There was such optimism in the county as the late November morning of the 22nd dawned on the Chesapeake Bay.  At 8:00 a.m. that Friday, Patrolman Jerry Secor signed on duty, noting in the police blotter that a fog blanketed the town.  On his watch, things were subdued, the officer responding to two unremarkable calls, which he duly chronicled in the official record book, a source that provides a cops-eye view of activities.   The policeman also escorted a  DuBose Funeral Home detail, arrested a man for shoplifting, and recovered a stolen car.

elkton police blotter Nov. 22, 1963
The Elkton Police Blotter.  At the start of the day watch as Officer Secor reports for duty on
Nov. 22. 1963 – Source:  Historical Society of Cecil County

President Kennedy Assassinated

But abruptly that afternoon, everything changed in the town and the nation. Officer Secor, in a careful hand, dutifully penned an entry in the official Police Blotter:  “1:30 p.m.  “President Kennedy shot and killed in Dallas Texas.”

For the remainder of that heartbreaking day, there is something about the unsettling quiet reflected in the complaint log as a deep dark sadness penetrates the community, and no calls come in for the remainder of the afternoon and the overnight hours.  Law-breaking had come to a standstill as everyone — late-night regulars at noisy bars, teen troublemakers, and other wayward types — stayed glued to television sets, trying to comprehend the terrible event in Texas.

President Kennedy Assassination
“President Kennedy shot and killed in Dallas,” Elkton Police Blotter, Nov. 22, 1963; source – Historical Society of Cecil County.

Two operators worked the Armstrong Phone Company Switchboard in Rising Sun. Periodically lights on the board flickered on, indicating someone had picked up one of the old hand crank telephones to make a call so the operators would answer “number please.”

The call volume was routine as they juggled cords and plugs on the last day of the work week as the lunch hour rolled around.
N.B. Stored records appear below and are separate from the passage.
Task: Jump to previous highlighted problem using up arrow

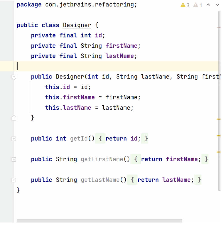Action: [x=208, y=5]
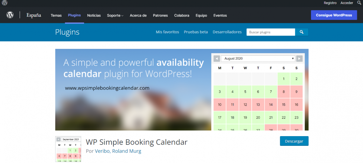Click the WordPress logo in the admin bar
This screenshot has height=163, width=363.
coord(5,3)
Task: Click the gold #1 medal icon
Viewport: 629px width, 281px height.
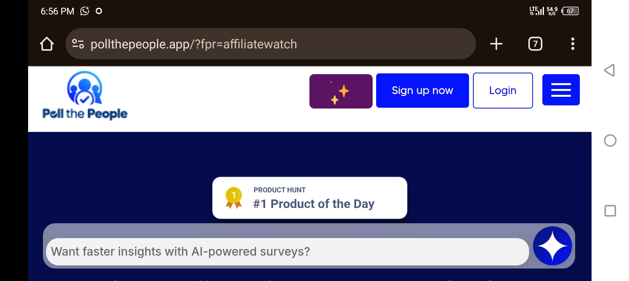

But in a flash, the entire board lit up, alarming the operators.  Something similar happened when one of the women activated the fire siren for people would call to see where the fire was.
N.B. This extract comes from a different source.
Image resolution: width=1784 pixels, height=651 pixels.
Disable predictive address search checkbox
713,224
But this time it was different for everyone on the network, it seemed, picked up receivers at exactly the same time. Answering as many calls as they could, they heard upset people saying did you hear the news, the president has been shot or connect me with so and so as callers reached out to talk to someone about the unfolding tragedy. Sometime after the newscasters announced the president had died, an eerie silence settled over the telephone network as people headed home to be with family at this sad time and to monitor the newscasts.

WSER’S News Flash – President Kennedy Assassinated

Since it was the middle of the workday, many people first received news from the radio. At Elkton’s top 40 AM Station, WSER, the mid-day disc jockey worked the turntable playing the hits of ’63 when a network flash interrupted his entertaining mid-day routine.  Once the first flash got everyone’s attention, listeners huddled near receivers at home, work, and in cars to hear the latest.  As the hours unfolded, the network kept up a steady stream of bulletins and flashes.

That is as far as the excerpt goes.